▸ Given text
[START]

It’s time to set sail

ADVENTURERS: Duncan and Caroline Woodhead of Alstonville will spend the next four years sailing around the world in their Whitby 42 sailboat, Maggie Drum.
ADVENTURERS: Duncan and Caroline Woodhead of Alstonville will spend the next four years sailing around the world in their Whitby 42 sailboat, Maggie Drum. Doug Eaton

PREPARING for a round-the-world sailing trip is not an easy task - just ask Duncan and Caroline Woodhead.

The Alstonville couple has been planning the epic adventure for a while now.

But now the time has finally come for them to board their Whitby 42 sailboat, Maggie Drum, and they won't return home for another four years.

"Now is a good time for us to do this, because both of our sons are at university and they're independent," Caroline said.

"And we've also found someone to lease our business (Alstonville Country Cottages), and that was really important for us to make sure we had the right person.

"It's been a long process but we're almost there now and we're looking forward to getting away."

Maggie Drum will head north to Cairns and then to Darwin to join in the Darwin to Ambon Yacht Rally in August.

From there Duncan and Caroline will sail through Indonesia and on to Thailand.

This time next year they expect to be in Turkey.

It isn't the first time the Woodheads have spent a long period of time on the sea. In 2000 they took their two boys - then aged 8 and 6 - sailing around the Pacific Ocean for two-and-a-half years.

[END]

▸ Exercise brief
Write the next part of the article about the Woodheads' round-the-world sailing trip, picking up after its final sentence. The entries that come after the text are a separate set of material with no connection to it.

Extracted data entries:
[START]

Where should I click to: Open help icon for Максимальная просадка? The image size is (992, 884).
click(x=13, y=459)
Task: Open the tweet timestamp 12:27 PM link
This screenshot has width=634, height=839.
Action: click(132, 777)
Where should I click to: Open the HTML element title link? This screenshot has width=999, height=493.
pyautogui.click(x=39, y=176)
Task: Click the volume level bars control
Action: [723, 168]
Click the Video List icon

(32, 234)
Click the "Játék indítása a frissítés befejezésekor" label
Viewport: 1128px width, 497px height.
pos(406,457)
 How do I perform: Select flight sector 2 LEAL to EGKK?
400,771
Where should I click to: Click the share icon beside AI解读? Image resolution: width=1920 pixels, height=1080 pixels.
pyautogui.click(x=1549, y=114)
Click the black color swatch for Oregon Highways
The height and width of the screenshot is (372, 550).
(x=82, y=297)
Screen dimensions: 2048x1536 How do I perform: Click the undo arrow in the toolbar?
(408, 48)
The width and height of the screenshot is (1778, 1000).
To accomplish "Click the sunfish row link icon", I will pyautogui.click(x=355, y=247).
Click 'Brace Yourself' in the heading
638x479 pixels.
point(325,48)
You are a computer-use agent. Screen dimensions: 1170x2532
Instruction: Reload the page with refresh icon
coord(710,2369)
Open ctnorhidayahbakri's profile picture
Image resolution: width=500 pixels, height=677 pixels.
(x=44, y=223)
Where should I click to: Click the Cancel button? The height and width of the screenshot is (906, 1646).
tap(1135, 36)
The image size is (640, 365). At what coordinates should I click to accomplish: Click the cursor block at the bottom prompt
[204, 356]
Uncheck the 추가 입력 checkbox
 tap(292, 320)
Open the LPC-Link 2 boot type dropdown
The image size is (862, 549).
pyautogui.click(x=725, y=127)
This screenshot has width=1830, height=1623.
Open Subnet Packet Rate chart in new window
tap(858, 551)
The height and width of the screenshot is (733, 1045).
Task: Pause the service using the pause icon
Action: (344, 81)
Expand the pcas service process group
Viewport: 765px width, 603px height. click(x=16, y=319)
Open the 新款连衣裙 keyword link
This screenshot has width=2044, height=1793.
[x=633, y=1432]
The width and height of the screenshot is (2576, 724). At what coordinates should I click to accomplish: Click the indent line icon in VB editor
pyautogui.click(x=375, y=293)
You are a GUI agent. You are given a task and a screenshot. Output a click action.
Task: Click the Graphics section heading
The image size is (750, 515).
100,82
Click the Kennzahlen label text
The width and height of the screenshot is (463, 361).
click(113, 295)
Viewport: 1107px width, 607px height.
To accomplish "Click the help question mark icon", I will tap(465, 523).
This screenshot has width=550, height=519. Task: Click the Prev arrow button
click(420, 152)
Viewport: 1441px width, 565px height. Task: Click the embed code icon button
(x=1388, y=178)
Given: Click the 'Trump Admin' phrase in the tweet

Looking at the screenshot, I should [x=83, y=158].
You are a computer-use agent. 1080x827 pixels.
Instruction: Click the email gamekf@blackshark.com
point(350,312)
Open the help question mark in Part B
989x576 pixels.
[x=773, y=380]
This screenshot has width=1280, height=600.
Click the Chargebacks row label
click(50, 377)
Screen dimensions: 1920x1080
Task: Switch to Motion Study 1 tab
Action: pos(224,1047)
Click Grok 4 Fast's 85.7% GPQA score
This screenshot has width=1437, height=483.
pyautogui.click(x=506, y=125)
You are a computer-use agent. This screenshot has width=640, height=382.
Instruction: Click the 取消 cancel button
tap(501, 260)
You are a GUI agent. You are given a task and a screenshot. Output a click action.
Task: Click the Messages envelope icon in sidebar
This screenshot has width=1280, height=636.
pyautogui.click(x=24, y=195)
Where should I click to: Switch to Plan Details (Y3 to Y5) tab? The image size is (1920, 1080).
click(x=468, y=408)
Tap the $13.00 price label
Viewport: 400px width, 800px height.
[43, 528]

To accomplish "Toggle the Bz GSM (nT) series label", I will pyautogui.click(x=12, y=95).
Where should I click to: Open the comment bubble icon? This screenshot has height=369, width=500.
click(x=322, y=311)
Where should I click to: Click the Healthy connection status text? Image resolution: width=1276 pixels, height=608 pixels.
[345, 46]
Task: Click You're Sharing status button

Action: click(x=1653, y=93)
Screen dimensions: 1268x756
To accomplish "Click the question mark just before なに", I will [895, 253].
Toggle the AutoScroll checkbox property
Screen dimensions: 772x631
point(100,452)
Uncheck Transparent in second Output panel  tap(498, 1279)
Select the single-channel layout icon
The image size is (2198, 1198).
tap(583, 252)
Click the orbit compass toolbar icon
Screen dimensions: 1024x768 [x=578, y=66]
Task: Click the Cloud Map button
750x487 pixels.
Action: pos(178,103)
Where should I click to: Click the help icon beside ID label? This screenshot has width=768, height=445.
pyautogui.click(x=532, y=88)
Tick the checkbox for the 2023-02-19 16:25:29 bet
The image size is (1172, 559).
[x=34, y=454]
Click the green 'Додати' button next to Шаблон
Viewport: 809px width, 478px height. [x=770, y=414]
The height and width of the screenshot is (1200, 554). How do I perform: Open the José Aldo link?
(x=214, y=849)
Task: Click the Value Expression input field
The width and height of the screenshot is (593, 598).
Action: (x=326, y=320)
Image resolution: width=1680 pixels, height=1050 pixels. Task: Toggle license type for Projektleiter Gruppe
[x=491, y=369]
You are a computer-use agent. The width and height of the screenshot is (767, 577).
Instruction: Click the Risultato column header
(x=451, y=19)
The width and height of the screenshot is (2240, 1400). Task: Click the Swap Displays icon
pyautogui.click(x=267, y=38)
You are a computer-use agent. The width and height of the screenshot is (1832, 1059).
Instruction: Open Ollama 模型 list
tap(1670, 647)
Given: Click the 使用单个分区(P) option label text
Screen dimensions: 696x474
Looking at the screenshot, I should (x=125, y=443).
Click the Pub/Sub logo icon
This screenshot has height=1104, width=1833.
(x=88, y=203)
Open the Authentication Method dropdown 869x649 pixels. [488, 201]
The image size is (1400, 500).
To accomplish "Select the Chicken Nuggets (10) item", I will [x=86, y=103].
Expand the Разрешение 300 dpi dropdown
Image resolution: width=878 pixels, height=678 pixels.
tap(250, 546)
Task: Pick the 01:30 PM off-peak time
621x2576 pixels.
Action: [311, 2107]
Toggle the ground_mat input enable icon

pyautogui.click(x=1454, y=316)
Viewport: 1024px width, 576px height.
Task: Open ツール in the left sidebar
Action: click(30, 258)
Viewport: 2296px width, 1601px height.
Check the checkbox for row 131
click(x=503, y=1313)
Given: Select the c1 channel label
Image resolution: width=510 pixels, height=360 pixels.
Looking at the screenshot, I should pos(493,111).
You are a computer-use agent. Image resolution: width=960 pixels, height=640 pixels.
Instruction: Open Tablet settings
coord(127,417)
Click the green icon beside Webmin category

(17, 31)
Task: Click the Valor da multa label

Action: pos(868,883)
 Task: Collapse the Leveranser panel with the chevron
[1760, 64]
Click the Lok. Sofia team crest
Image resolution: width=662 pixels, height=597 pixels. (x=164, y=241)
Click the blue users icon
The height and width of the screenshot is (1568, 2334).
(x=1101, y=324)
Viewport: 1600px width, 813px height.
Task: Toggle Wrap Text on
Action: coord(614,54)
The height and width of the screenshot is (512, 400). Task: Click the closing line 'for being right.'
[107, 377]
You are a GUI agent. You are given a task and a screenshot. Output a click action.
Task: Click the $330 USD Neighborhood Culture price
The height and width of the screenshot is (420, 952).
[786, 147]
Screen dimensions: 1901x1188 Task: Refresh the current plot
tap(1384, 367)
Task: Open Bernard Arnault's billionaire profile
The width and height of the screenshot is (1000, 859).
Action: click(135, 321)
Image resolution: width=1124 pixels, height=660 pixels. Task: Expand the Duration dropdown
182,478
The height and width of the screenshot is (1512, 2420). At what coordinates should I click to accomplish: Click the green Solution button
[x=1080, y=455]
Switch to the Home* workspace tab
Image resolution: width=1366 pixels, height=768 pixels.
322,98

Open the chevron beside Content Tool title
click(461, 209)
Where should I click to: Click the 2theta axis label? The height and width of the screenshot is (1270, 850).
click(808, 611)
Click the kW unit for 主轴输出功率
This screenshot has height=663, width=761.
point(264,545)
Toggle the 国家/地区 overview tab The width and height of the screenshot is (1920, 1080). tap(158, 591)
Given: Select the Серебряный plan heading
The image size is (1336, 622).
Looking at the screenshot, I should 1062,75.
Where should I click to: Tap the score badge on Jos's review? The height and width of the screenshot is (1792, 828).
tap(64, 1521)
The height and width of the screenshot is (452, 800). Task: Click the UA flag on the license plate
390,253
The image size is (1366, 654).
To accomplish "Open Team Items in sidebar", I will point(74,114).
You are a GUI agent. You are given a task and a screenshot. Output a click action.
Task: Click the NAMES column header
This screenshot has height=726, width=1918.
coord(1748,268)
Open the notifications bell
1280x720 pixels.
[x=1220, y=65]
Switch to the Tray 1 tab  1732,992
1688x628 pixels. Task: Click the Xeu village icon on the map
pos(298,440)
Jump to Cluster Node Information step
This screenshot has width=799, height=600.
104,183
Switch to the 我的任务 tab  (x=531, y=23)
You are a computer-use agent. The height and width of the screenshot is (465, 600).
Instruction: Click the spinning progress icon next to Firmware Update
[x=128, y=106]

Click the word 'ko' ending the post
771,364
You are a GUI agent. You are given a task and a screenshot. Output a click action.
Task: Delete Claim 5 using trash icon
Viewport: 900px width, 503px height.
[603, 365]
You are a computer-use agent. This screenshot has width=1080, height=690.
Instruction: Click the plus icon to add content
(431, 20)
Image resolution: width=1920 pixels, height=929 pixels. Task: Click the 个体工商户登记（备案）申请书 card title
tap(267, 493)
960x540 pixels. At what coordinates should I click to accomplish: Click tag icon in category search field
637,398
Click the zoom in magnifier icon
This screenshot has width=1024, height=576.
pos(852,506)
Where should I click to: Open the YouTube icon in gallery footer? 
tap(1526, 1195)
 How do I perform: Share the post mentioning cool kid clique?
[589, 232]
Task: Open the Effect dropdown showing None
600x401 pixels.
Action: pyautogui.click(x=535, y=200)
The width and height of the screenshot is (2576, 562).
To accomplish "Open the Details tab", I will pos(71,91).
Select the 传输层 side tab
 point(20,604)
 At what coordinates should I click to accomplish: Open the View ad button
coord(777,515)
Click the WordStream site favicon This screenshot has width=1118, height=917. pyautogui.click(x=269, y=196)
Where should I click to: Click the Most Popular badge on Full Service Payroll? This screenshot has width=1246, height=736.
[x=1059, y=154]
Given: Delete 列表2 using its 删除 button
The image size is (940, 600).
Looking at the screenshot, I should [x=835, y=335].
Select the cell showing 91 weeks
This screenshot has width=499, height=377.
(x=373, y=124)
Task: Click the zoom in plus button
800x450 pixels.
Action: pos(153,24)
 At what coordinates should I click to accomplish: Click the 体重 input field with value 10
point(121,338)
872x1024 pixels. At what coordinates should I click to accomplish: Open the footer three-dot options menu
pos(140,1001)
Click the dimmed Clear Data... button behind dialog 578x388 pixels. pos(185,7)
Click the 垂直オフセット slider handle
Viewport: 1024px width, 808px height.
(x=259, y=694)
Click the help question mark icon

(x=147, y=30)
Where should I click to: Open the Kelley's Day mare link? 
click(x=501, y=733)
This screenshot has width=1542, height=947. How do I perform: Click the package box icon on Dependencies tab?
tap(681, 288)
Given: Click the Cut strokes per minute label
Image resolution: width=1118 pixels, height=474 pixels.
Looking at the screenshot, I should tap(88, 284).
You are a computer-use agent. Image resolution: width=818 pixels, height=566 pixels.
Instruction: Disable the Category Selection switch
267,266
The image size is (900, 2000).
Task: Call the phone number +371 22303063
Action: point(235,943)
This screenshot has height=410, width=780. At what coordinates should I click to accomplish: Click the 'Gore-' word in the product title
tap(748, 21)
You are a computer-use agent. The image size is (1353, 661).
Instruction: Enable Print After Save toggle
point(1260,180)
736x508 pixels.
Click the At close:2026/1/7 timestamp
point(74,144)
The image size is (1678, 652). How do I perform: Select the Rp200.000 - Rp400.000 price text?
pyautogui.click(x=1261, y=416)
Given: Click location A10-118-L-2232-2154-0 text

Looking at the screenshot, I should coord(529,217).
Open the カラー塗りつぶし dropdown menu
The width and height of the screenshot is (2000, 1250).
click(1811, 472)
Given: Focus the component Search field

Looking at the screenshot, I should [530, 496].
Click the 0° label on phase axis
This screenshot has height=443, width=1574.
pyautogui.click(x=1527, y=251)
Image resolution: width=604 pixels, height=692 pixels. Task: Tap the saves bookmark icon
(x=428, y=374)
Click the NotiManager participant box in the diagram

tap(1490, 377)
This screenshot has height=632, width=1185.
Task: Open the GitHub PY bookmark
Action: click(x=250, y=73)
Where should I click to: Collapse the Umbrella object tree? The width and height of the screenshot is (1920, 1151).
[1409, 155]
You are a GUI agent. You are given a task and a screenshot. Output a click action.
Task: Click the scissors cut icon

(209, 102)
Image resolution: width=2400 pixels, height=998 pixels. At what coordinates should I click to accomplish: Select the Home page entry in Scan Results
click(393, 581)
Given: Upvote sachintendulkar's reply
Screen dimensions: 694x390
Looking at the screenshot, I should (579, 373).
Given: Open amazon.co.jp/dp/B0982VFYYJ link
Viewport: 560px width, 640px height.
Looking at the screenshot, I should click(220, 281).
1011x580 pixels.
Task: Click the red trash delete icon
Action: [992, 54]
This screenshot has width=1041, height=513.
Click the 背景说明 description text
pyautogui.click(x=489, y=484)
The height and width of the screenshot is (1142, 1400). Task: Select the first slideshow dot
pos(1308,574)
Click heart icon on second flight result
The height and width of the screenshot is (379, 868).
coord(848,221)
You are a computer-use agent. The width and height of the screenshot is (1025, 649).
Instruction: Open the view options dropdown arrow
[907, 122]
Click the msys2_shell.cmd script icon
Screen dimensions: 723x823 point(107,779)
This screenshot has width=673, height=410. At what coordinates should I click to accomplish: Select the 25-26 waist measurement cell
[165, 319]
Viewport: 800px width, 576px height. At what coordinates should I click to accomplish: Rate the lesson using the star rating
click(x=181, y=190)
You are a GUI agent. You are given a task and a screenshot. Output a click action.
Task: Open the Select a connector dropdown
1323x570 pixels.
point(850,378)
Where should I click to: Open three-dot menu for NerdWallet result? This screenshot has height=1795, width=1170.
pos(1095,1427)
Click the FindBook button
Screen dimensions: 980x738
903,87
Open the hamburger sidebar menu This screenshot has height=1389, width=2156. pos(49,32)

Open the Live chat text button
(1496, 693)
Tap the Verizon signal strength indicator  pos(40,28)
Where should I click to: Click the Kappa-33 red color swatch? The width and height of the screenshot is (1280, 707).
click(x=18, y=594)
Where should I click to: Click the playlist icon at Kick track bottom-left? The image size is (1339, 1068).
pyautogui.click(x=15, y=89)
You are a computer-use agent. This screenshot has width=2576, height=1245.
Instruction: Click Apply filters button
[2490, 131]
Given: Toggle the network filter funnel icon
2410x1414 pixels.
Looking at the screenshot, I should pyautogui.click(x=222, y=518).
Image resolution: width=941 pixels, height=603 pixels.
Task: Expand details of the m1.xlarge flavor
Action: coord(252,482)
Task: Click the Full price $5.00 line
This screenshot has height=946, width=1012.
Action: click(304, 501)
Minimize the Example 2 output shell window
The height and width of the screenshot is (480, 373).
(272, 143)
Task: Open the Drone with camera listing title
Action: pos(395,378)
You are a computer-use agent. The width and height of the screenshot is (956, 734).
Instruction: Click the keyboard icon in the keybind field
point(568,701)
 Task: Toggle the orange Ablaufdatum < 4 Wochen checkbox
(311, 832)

[END]

▸ Solved exercise
"We did the whole home-schooling thing on the boat," Caroline said.

"Sometimes we were 10 days at sea at a time.

"That can be challenging with two young children, but we made it work.

"We'll be by ourselves this time, so it'll be different.

"I have my 'sanity kayak' so I can get out and go for a paddle without Duncan. You definitely need time by yourself."

Duncan said the weather was the most important factor to consider when sailing.

He said they had carefully chosen the leaving date to coincide with the south-east trade winds and the end of the cyclone season.

"But you pretty much have to take it day by day, because weather forecasts are really only good for three days at the most," he said.

"There are a lot of calculations that you need to do."

Since their last major sailing trip, safety equipment and communications have improved drastically.

This time they'll have a satellite tracker and iPads instead of mountains of books, and a water maker so they can make their own fresh water if needed.

Chocolate and wine are two other must-have items.

"What I love about sailing is that we can be in a foreign place anywhere in the world, but we've got our home right there with us," Duncan said.

"We know what the bed's like.

"We know we can come back and have our favourite cup of tea.

"It's a comfort zone."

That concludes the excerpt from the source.